YOUR GOAL: Everything from the line that contains "Open the Bokeh" through the last line of the listing must be copied exactly, with both of those lines included and no others.

╭──

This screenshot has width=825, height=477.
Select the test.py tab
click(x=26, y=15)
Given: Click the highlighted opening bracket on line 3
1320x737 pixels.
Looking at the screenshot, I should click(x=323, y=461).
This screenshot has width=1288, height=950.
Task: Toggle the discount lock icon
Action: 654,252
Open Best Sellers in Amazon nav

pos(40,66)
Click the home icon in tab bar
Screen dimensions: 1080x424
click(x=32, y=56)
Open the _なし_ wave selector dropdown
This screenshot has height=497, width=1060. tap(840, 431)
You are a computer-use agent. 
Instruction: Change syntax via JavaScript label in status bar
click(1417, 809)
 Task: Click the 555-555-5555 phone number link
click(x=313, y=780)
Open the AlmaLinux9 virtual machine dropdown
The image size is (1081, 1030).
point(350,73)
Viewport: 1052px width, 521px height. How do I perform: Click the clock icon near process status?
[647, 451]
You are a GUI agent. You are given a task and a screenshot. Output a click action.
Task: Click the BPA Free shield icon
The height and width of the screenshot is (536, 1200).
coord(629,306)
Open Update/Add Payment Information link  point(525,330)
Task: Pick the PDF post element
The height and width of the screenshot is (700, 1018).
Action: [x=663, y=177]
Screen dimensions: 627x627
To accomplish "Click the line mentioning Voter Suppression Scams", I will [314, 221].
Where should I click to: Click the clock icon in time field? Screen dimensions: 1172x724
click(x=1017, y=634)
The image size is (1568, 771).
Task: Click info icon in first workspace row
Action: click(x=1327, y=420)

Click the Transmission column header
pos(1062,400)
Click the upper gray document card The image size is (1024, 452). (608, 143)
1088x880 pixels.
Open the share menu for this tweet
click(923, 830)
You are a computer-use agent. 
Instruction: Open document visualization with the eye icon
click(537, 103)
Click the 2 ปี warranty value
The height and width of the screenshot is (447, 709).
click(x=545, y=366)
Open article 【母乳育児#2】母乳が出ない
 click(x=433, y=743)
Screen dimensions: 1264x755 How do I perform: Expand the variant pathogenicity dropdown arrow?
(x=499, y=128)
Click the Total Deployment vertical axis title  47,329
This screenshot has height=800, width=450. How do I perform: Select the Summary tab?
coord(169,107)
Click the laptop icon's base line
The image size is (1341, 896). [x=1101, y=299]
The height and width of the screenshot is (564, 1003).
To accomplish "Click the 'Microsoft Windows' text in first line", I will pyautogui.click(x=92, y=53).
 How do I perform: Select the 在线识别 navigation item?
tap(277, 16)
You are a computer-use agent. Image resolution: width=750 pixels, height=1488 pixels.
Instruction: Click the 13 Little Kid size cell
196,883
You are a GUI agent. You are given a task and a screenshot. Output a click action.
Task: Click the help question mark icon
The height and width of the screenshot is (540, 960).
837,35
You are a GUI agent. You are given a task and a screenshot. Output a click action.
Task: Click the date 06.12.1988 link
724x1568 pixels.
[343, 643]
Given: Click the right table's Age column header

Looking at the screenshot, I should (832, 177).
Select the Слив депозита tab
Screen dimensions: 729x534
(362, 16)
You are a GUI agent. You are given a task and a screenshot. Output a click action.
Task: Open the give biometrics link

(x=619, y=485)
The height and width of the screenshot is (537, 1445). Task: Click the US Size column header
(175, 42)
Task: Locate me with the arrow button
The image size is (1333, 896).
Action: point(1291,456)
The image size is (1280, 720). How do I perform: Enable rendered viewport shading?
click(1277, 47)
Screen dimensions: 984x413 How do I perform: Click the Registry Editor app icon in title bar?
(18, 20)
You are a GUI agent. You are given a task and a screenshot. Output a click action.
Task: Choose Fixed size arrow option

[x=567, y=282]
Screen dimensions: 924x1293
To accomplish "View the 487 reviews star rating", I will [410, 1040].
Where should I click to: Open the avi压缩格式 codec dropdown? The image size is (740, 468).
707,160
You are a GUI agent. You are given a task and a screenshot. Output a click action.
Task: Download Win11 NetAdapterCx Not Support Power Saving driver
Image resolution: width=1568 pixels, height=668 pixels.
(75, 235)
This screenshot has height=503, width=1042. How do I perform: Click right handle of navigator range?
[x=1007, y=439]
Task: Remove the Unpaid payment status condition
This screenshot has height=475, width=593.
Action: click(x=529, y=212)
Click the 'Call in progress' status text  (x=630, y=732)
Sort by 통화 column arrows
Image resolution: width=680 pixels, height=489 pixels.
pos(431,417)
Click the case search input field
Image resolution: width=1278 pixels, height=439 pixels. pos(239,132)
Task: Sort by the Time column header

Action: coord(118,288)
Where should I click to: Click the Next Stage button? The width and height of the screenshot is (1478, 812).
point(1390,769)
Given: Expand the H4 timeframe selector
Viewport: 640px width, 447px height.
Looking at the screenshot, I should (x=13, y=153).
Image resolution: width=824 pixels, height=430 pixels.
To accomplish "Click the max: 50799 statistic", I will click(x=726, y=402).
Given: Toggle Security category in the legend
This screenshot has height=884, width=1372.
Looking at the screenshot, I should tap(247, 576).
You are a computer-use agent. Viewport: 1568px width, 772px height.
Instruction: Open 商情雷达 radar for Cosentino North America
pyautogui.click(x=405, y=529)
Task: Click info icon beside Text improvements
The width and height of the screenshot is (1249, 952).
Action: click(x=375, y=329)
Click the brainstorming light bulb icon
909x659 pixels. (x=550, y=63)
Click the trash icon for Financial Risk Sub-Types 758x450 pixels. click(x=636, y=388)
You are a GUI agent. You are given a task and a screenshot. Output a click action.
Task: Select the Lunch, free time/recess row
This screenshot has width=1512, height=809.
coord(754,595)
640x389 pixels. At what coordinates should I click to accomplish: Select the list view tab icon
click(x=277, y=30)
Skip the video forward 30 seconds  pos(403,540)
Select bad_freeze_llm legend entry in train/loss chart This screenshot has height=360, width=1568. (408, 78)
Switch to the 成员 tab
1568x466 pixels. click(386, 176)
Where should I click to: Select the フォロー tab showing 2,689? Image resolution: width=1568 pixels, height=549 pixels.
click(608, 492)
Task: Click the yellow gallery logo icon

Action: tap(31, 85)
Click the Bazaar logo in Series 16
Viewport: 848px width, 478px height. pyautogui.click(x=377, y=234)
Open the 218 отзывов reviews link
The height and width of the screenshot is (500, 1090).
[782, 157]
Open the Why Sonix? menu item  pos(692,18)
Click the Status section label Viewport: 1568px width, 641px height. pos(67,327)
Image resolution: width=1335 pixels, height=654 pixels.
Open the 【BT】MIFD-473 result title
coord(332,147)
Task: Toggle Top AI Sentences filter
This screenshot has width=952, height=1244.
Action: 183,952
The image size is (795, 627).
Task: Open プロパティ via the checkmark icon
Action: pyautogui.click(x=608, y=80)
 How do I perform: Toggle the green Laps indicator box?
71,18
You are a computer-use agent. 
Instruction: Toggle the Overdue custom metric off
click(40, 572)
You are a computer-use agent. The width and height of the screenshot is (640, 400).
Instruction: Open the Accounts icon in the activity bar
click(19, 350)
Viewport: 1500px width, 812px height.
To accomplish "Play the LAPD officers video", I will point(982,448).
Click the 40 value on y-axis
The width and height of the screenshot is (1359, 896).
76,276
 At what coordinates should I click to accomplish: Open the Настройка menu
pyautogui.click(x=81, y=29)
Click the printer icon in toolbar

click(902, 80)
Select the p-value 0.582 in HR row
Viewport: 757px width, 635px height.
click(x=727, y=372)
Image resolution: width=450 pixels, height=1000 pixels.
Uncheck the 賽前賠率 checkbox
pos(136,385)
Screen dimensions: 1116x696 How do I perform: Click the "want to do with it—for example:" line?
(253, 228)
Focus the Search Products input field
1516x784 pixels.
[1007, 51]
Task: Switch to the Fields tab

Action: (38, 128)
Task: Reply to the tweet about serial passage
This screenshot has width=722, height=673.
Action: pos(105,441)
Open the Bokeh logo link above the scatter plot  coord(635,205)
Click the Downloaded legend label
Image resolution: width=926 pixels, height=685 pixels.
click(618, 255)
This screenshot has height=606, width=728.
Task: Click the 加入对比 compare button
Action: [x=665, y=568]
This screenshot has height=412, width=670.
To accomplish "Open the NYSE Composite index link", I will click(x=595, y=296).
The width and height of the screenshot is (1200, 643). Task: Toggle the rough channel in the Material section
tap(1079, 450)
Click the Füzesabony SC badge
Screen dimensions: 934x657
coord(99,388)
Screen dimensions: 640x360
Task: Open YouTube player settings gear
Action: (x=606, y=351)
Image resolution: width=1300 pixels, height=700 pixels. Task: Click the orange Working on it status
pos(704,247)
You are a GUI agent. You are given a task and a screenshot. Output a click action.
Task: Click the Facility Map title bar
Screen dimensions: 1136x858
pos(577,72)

╰──

OUTPUT FOR THIS EXERCISE:
Open the Bokeh logo link above the scatter plot  coord(635,205)
Click the Downloaded legend label
Image resolution: width=926 pixels, height=685 pixels.
click(618, 255)
This screenshot has height=606, width=728.
Task: Click the 加入对比 compare button
Action: [x=665, y=568]
This screenshot has height=412, width=670.
To accomplish "Open the NYSE Composite index link", I will click(x=595, y=296).
The width and height of the screenshot is (1200, 643). Task: Toggle the rough channel in the Material section
tap(1079, 450)
Click the Füzesabony SC badge
Screen dimensions: 934x657
coord(99,388)
Screen dimensions: 640x360
Task: Open YouTube player settings gear
Action: (x=606, y=351)
Image resolution: width=1300 pixels, height=700 pixels. Task: Click the orange Working on it status
pos(704,247)
You are a GUI agent. You are given a task and a screenshot. Output a click action.
Task: Click the Facility Map title bar
Screen dimensions: 1136x858
pos(577,72)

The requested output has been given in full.